O coelhinho da minha Páscoa

“Achamos que temos o direito de fazer uma festa que Deus instituiu do NOSSO jeito”

Confesso que, nos dias de hoje, tem muita coisa no meio evangélico que me assusta. Uma delas são nossas celebrações. Que Deus gosta de festa ninguém duvida! Ele determinou ao seu povo várias festas (Páscoa, Pães Asmos, Primícias, Pentecoste, Trombetas, Expiação e Tabernáculo), que somadas dariam 20 dias de feriados por ano. Se contar o deslocamento até Jerusalém e a espera pelo Pentecoste, vai quase 100 dias de festa!!!

Mas, uma coisa me chama a atenção nas celebrações do povo de Israel: eles, desde que Deus as instituiu, nunca mudaram uma vírgula nas festas. Confesso que, com minha mente pós-moderna, me dá uma certa angústia todo ano usar as mesmas bolas de soprar, as mesmas músicas, a mesma decoração das paredes, as mesmas roupas, a mesma comida… Impressionante! Nunca mudaram, nunca alteraram nada. Na verdade, a preocupação deles era vigiar sempre para que nada fosse mudado.

Esse é o nosso problema. Achamos que temos o direito de fazer uma festa que Deus instituiu do NOSSO jeito, ou melhor, esse negócio de usar sempre o mesmo cardápio “tá por fora”. E aí, resolvemos colocar no lugar do cordeiro e dos pães asmos, peito de peru e pão gourmet recheado com pernil de porco. No lugar das primícias, vai mesmo uma saideira. No lugar de Pentecoste, serve um luau à beira-mar com salada vegana… daí pra celebrar a páscoa com coelhinho que coloca ovos de chocolate… É mole?Sei que somos cristãos do mundo novo, com uma cultura religiosa que, além de permissiva é altamente sincrética. Pedir para celebrar dois anos seguidos uma festa de forma igual já é um absurdo, quanto mais celebrar pelos próximos 200 anos uma festa da mesma maneira, tudo igualzinho ao dos anos anteriores… Isso é loucura.
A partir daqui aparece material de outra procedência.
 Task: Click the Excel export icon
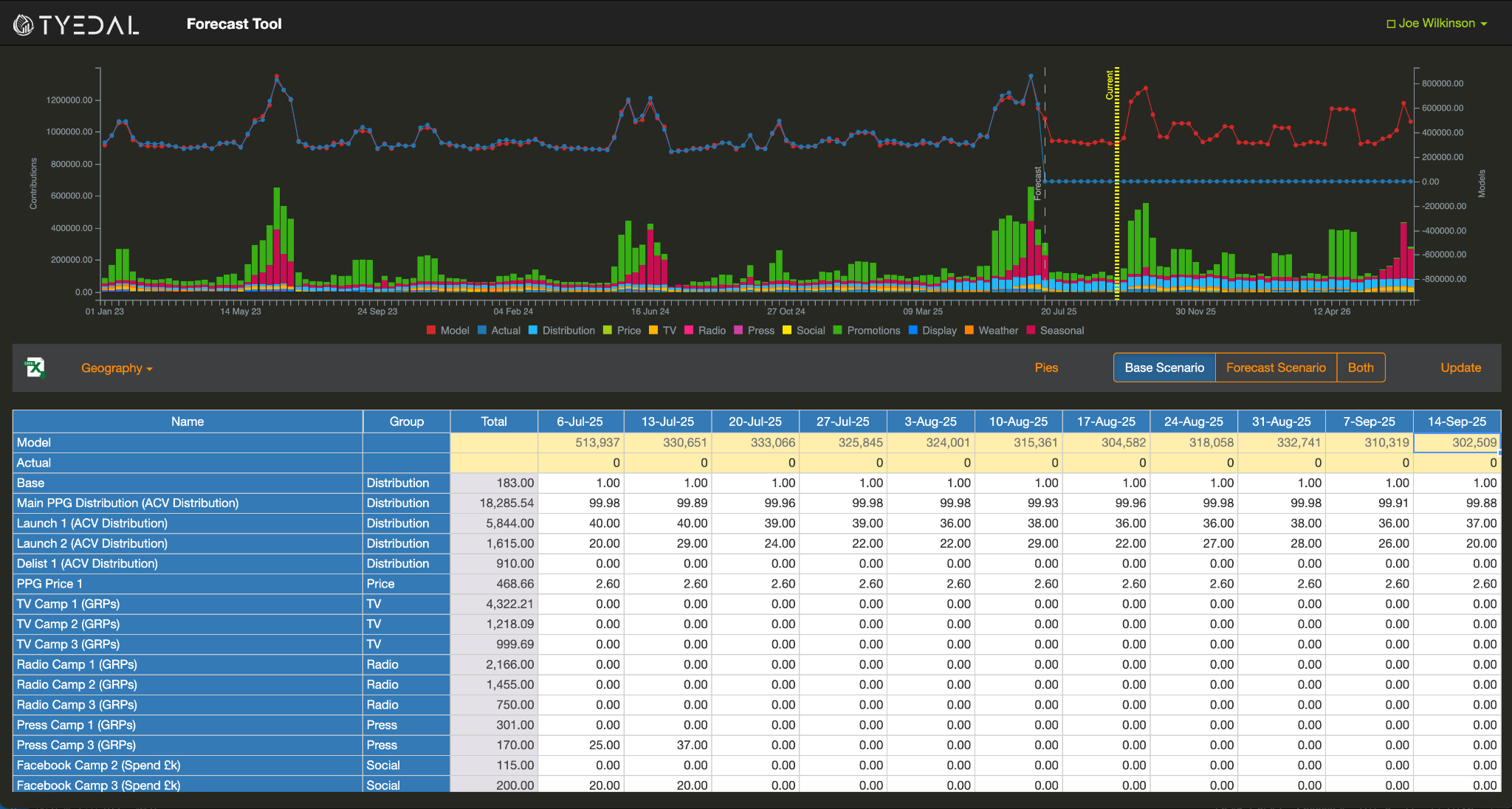click(33, 368)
Talvez seja esse o grande erro da Igreja de hoje: querer dar uma melhorada naquilo que Deus determinou para que cumpríssemos sem desvios

Nada contra nossa criatividade, nada contra a contextualização, mas aqui está todo o nosso risco com as coisas que Deus instituiu. Talvez seja esse o grande erro da Igreja de hoje: mudar, alterar, modificar o que Deus estabeleceu. Querer dar uma melhorada naquilo que Deus determinou para que cumpríssemos sem desvios. É evidente que há muitas coisas que podemos ajustar, adaptar, contextualizar, mas aquilo que Deus definiu como base, isso não se pode mexer. E não venha com essa “história” de que os costumes e a cultura de hoje são diferentes. Não me venha falar que estamos em 2019 e que Deus não sabia que o babado agora é pão gourmet! Tudo que Deus determinou, não envelhece nem estraga com o tempo, Deus é sempre o mesmo e sua palavra é atemporal.
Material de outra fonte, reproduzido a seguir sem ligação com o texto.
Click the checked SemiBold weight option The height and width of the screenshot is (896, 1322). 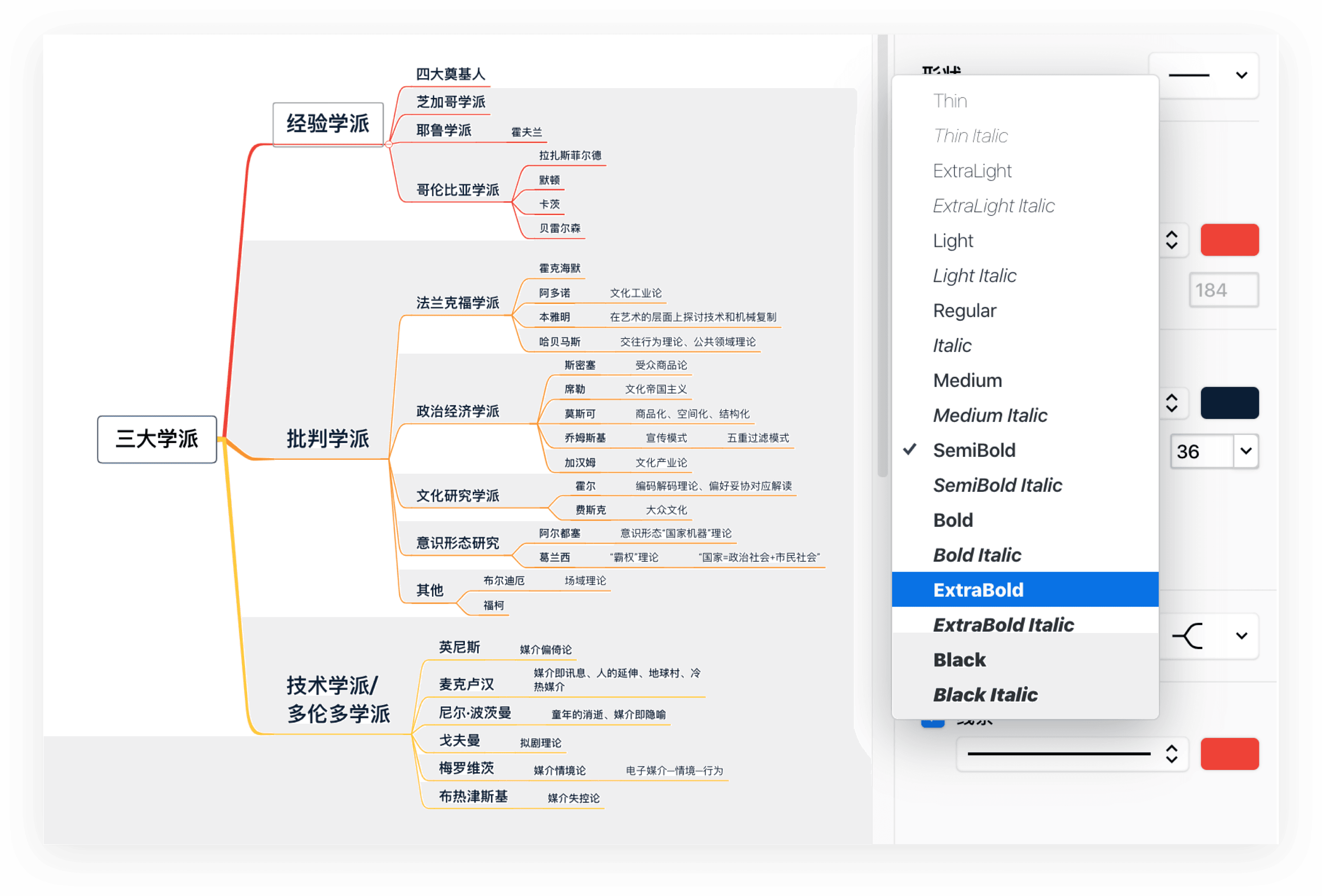click(974, 450)
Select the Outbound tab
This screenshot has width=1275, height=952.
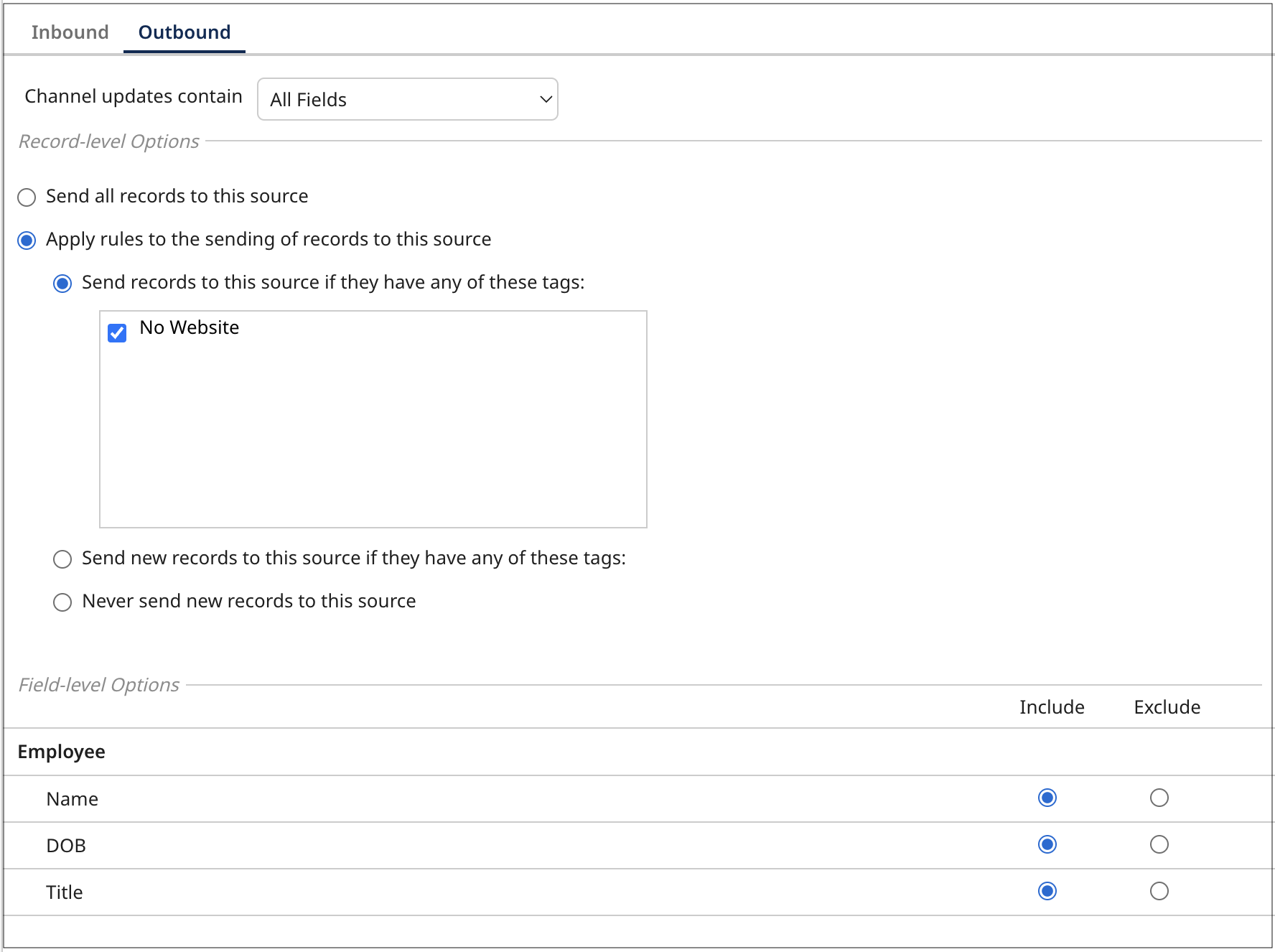184,32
Ele sabia que o mundo mudaria, foi por isso que Ele obrigou seu povo manter as celebrações inalteradas, suas festas iguais, sua alegria pura partindo do coração e não da decoração. Deus deve ficar triste ao ver nossas igrejas celebrando a Páscoa priorizando o ovo de chocolate, o presentear a namorada ou namorado com uma bela cesta cheia de guloseimas… Enquanto rimos, Deus chora. Enquanto fingimos que há alegria, Deus se entristece. Só temos uma alternativa: voltar a celebrar nossas festas obedecendo aos mandamentos do Senhor. Voltar à simplicidade do Evangelho em que todos queriam apenas celebrar que Jesus ressuscitou, que o túmulo está vazio e que nossa esperança não se limita apenas a esta vida. Ah… isso sim é que é celebrar!


Pastor José Ernesto Conti é pastor da Igreja Presbiteriana Água Viva e presidente de honra do Conselho Estadual de Igrejas Evangélicas do ES (Ceigeves).